For the last year, I’ve been trying to organize my card collection after a quarter century of neglect. I started with the outlying stuff – non-sports cards, hockey cards, misc., then worked through basketball and football to the big prize.
It was fun to go through the cards of my youth (first set, 1958 Topps) and those of my early collecting years (a stash of T-206s, reprints and Laughlin cards from the 1970s). So far, I’d logged almost 70,000 major league cards with several boxes of doubles still to go.
And then I decided I’d better tackle my minor league sets. Going through old minor league sets, 1974-1993, is a slog of entire Rookie League teams who never produced a major leaguer, of cards of trainers and p.r. directors and batboys and owners, and owners’ sons. On the other hand, there are teams that featured pairs such as Juan Gonzalez and Sammy Sosa or Pedro Martinez and Mike Piazza, and Triple A Teams where nearly everybody got at least a cup of coffee.
It was interesting to watch the cards themselves change over the years. The minor league cards of the mid-1970s were black and white photos set inside a one-color design. As art, they were less than stimulating. The sets were plagued by mis-identified players, mis-spelled names and missing players.
By the 1980s, as Topps responded to competition in the major league sets, the minor league producers (TCMA, Cramer, Fritsch) began to respond to the color photography and better graphics of firms such as ProCards, Best and Star.
But besides stumbling over the Hall of Famers, some of the best moments were finding cards of people who became famous for something else. I’m not talking about the promo cards featuring Kevin Costner.
I’m talking about the Florida State League (High A) 1977 St. Petersburg Cardinals, which included future major leaguers Kelly Paris, John Littlefield, John Fulgham, Ray Searage and Tommy Herr. It also included an infielder named Scott Boras. He had an OPS of .863 at St. Petersburg, was promoted to Double A and traded to the Cubs. But after 1977, approaching 25, he retired, went to law school and entered another line of work.

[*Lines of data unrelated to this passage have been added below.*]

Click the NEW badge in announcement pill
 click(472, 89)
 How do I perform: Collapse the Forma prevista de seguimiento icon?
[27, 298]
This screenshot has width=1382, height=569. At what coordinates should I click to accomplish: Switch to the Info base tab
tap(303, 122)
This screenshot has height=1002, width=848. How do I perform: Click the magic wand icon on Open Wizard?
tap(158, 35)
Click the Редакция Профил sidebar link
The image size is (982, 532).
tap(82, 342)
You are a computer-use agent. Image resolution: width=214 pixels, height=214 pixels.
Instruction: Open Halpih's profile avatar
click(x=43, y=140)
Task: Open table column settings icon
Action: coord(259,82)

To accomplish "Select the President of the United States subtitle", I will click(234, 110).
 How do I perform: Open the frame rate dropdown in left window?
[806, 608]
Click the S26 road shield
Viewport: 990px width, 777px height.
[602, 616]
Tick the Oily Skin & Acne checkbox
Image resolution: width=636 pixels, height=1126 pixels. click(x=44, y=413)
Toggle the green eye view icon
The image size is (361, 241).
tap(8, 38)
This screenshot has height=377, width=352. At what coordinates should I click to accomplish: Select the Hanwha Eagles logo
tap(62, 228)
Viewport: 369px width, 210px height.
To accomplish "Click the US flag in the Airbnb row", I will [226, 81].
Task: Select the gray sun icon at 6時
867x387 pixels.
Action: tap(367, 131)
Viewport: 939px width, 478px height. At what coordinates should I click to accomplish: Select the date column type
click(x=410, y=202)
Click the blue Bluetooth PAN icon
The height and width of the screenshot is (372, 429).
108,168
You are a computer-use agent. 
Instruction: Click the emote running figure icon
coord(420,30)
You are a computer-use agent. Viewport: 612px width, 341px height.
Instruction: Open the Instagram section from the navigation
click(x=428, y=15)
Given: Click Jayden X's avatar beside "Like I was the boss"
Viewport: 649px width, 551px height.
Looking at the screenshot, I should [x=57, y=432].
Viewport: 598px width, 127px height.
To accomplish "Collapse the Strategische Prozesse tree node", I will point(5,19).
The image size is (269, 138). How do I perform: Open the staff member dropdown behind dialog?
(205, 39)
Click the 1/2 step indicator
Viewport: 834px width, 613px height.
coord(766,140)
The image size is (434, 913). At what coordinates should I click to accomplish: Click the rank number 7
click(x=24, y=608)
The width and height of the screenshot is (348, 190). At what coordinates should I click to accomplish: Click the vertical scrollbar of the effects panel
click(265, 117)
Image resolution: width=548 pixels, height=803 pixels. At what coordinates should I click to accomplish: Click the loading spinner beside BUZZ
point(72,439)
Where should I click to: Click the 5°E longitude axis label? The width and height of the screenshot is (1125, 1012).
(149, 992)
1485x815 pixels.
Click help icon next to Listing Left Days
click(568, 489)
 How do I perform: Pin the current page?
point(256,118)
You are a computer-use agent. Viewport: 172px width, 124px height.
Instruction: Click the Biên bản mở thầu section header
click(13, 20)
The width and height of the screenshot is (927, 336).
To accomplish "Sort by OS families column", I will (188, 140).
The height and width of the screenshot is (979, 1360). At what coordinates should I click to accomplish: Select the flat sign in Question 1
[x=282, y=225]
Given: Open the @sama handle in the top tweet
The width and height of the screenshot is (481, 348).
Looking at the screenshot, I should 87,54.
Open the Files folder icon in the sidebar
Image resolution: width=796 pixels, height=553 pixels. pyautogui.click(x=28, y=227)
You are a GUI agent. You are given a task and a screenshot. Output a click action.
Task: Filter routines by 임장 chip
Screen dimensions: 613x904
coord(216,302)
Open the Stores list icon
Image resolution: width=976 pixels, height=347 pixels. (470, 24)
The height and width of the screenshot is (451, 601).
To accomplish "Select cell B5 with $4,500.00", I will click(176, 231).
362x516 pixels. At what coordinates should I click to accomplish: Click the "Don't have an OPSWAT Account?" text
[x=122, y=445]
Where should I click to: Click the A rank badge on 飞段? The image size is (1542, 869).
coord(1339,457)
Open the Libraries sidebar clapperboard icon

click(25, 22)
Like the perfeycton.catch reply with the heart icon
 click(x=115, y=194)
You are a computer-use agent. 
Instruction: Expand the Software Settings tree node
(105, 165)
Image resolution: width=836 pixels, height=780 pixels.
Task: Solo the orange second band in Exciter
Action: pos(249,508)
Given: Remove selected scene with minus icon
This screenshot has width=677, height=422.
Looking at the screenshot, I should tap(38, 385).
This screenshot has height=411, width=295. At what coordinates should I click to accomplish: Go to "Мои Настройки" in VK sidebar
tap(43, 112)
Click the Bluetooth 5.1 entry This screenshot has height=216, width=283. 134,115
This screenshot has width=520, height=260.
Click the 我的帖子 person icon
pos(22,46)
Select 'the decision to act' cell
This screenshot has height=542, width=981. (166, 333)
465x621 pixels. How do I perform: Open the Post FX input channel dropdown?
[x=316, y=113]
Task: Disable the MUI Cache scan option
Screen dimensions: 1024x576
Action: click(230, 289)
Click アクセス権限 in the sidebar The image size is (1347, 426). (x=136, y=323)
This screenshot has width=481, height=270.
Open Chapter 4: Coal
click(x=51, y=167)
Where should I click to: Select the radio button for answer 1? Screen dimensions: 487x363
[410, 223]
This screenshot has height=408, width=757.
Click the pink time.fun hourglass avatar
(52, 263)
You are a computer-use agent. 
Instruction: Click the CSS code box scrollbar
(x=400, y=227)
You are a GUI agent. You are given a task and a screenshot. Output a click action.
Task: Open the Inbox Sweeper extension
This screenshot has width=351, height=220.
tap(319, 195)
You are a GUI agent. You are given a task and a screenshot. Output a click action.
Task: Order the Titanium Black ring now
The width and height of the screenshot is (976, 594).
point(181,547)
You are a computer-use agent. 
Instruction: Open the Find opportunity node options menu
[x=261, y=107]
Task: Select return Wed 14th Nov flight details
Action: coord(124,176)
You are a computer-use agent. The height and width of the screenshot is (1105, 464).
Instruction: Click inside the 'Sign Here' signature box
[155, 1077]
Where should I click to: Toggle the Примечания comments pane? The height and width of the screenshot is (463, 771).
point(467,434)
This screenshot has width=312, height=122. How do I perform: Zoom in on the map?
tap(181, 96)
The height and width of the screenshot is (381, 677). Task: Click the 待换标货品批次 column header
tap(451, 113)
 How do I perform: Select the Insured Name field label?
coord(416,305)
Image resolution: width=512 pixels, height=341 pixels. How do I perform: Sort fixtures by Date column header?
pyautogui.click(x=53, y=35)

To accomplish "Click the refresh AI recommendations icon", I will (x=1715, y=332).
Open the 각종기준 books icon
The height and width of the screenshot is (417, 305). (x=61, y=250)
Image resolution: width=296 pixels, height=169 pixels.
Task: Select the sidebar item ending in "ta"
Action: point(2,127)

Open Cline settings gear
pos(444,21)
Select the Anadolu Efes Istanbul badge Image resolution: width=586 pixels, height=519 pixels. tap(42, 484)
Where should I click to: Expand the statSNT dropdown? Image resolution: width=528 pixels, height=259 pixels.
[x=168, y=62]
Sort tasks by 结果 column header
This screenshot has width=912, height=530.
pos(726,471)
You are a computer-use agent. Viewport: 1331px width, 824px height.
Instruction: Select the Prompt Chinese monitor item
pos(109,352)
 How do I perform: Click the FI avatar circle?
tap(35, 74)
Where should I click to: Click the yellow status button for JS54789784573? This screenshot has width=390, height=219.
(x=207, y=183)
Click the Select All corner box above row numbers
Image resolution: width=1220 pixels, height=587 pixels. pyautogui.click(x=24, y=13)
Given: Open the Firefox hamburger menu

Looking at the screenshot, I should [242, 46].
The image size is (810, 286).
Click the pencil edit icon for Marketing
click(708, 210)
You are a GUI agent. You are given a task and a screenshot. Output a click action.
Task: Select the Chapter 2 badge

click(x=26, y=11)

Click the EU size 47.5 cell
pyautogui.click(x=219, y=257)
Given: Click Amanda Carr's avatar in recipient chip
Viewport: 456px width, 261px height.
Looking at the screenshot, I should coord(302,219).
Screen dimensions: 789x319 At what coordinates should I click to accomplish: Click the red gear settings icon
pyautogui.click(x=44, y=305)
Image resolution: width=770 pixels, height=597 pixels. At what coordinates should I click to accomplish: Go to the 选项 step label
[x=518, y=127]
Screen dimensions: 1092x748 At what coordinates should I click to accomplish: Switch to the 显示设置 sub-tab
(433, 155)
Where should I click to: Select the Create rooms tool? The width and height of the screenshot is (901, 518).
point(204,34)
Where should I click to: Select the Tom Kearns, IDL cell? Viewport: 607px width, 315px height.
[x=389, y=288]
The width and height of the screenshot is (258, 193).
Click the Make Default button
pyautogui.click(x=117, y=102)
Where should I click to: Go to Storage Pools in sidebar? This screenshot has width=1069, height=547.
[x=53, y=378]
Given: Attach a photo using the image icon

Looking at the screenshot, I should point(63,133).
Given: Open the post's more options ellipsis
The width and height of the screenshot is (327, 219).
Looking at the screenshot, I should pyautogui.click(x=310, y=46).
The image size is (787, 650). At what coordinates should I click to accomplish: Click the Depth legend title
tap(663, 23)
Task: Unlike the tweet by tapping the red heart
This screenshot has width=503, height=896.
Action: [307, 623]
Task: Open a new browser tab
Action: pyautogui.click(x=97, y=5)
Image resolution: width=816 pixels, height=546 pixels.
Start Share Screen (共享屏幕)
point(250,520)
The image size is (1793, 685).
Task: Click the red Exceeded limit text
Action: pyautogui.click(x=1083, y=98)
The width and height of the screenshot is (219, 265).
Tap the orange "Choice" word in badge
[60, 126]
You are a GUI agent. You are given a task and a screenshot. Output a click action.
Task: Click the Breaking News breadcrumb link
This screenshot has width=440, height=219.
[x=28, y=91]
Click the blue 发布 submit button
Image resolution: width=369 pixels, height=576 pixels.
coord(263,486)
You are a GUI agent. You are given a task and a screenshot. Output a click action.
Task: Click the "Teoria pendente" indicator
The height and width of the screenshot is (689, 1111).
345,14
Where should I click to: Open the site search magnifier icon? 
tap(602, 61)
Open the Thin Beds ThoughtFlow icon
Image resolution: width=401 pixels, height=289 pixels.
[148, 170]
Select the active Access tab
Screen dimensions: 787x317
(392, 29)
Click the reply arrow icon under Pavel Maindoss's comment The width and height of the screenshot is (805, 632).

Another who entered a somewhat different line of work was on the 1989 Billings Mustangs of the Rookie level Pioneer League. He was a young shortstop named Trevor Hoffman. He had an OPS of .607 that year, and slumped further the next year at Charleston, WV of the South Atlantic League. In 1991, the Reds decided he might be better used elsewhere and within two years he was in the majors.
And then there was John Elway on the 1982 Oneonta Yankees.
Future managers spiced up the slog: Jim Leyland on the 1975 Clinton Giants, Jim Riggleman on the 1977 Arkansas Travellers, Bob Brenly on the 1977 Cedar Rapids Giants, Bruce Bochy on the 1977 Cocoa Astros, Ron Washington on the 1980 Toledo Mud Hens, Bud Black on the 1981 Lynn Sailors, Felipe Alou (with Randy Johnson) on the 1986 West Palm Beach Expos, Torey Lovullo on the 1988 Glens Falls Tigers,
And then there were the front office people: Dave Stewart on the 1980 Albuquerque Dukes, Omar Minaya (and broadcaster Harold Reynolds) on the 1981 Wausau Timbers, Billy Beane (with Darryl Strawberry) on the 1982 Jackson Mets, Ken Williams on the 1983 Appleton Foxes, Kevin Towers on the 1984 Beaumont Golden Gators, Steve Phillips on the 1985 Lynchburg Mets, MLBPA head Tony Clark on the 1986 Daytona Beach Islanders.
For the star seekers, minor league teams occasionally had Hall of Famers as managers (Frank Robinson, 1978 Rochester Red Wings). More commonly, they brought back Hall of Famers as coaches or for a promotional night, and issued cards of them as well. Hoyt Wilhelm, Orlando Cepeda, Sandy Koufax, Bob Feller and Warren Spahn pop on various teams.
Overall, it proved an interesting tour of both the players of that era and the evolution of the card industry.